*Stated goal*
Repeat the lines below exactly as they appear, starting at the line containing "Screen dimensions: 1024x600" and continuing through the end of the records. Leave the pictures out of your answer.
--- Begin Given information ---
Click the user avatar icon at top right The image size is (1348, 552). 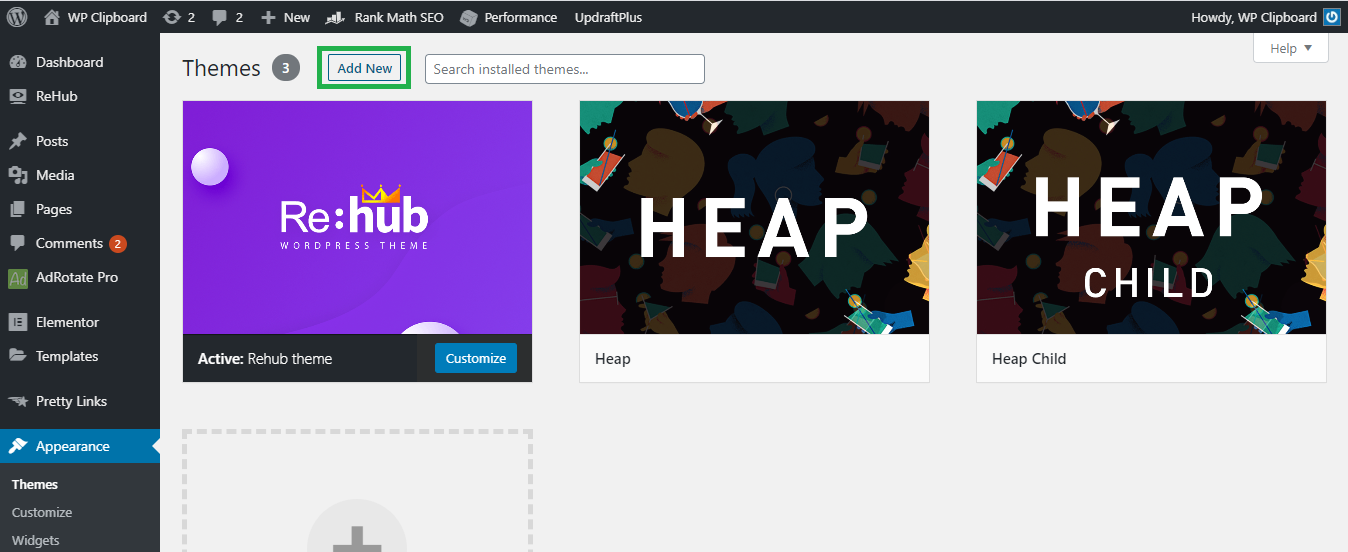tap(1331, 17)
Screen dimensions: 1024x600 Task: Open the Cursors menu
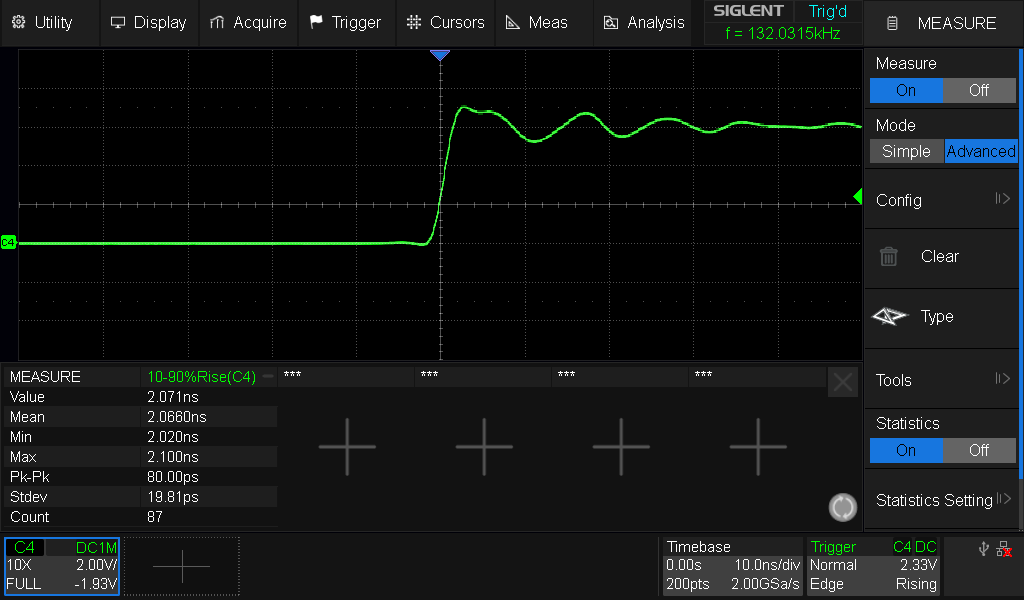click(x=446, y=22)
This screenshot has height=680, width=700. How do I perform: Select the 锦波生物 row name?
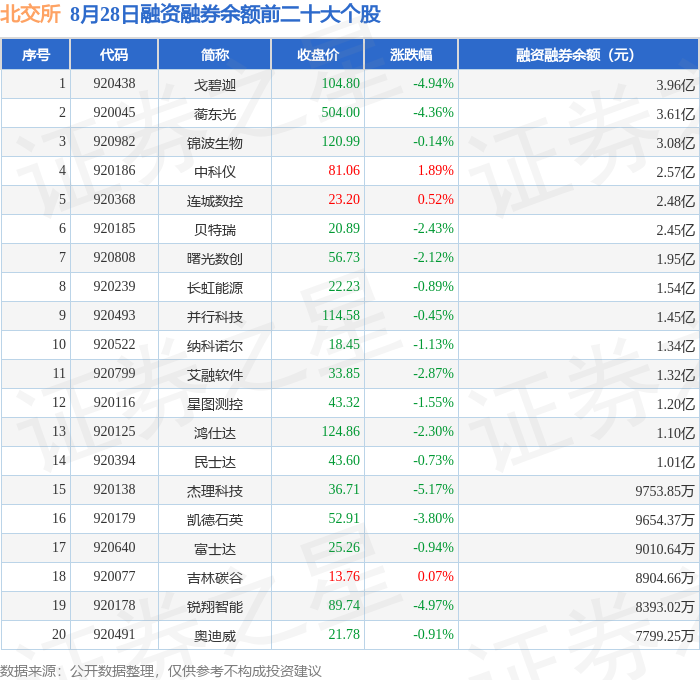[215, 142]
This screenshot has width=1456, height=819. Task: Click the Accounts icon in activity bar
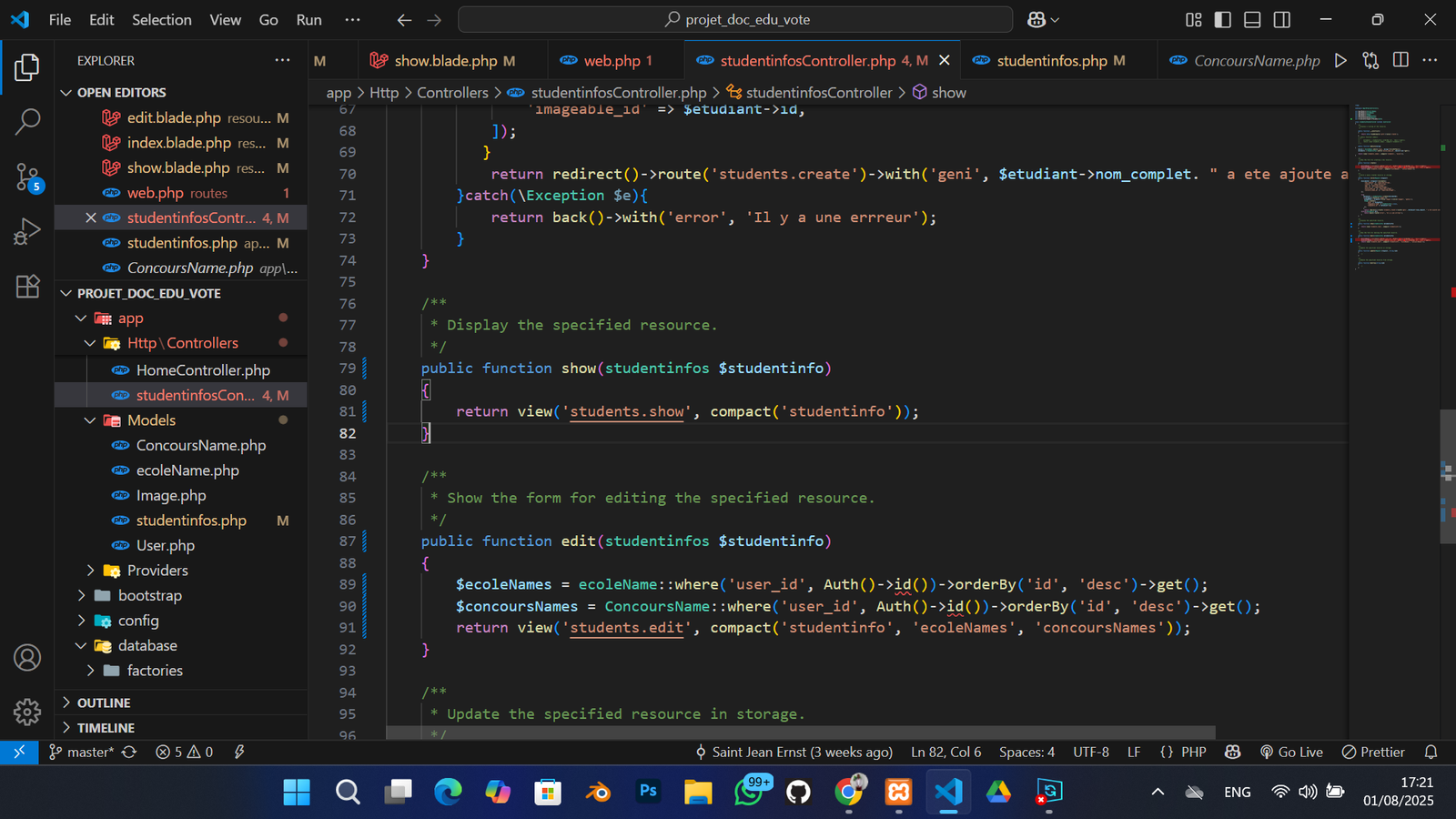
--- End Given information ---
*Complete answer*
Screen dimensions: 1024x600 Task: Open the Cursors menu
click(x=446, y=22)
This screenshot has height=680, width=700. How do I perform: Select the 锦波生物 row name?
[215, 142]
This screenshot has width=1456, height=819. Task: Click the Accounts icon in activity bar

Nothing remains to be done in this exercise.